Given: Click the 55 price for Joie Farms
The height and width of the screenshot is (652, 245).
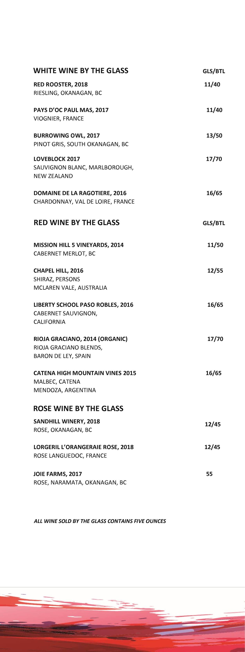Looking at the screenshot, I should 209,474.
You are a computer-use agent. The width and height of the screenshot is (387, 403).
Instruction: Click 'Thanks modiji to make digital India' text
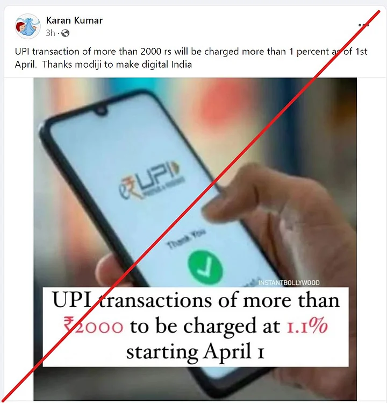click(x=117, y=64)
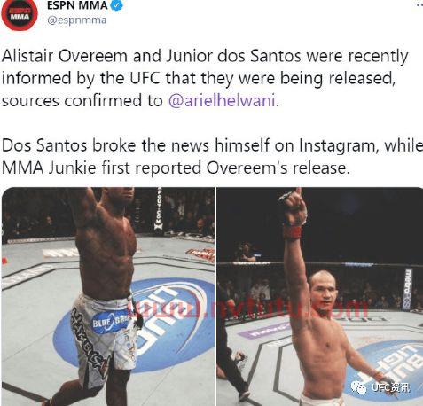Open the left photo of Overeem
Viewport: 423px width, 406px height.
click(x=108, y=297)
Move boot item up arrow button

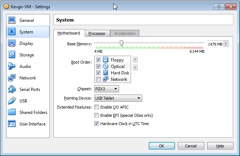(135, 60)
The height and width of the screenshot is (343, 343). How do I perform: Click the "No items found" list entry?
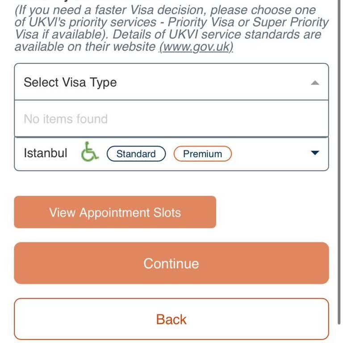[x=66, y=119]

* * * * * * *

▸ **DIRECTIONS**
Quote the listing above in full, except for the pictures.

▸ **RESPONSE TO THIS TASK**
Given: Click the 55 price for Joie Farms
The height and width of the screenshot is (652, 245).
Looking at the screenshot, I should 209,474.
You are a computer-use agent. The width and height of the screenshot is (387, 403).
Instruction: Click 'Thanks modiji to make digital India' text
click(x=117, y=64)
Open the left photo of Overeem
Viewport: 423px width, 406px height.
click(x=108, y=297)
Move boot item up arrow button

(135, 60)
The height and width of the screenshot is (343, 343). How do I perform: Click the "No items found" list entry?
[x=66, y=119]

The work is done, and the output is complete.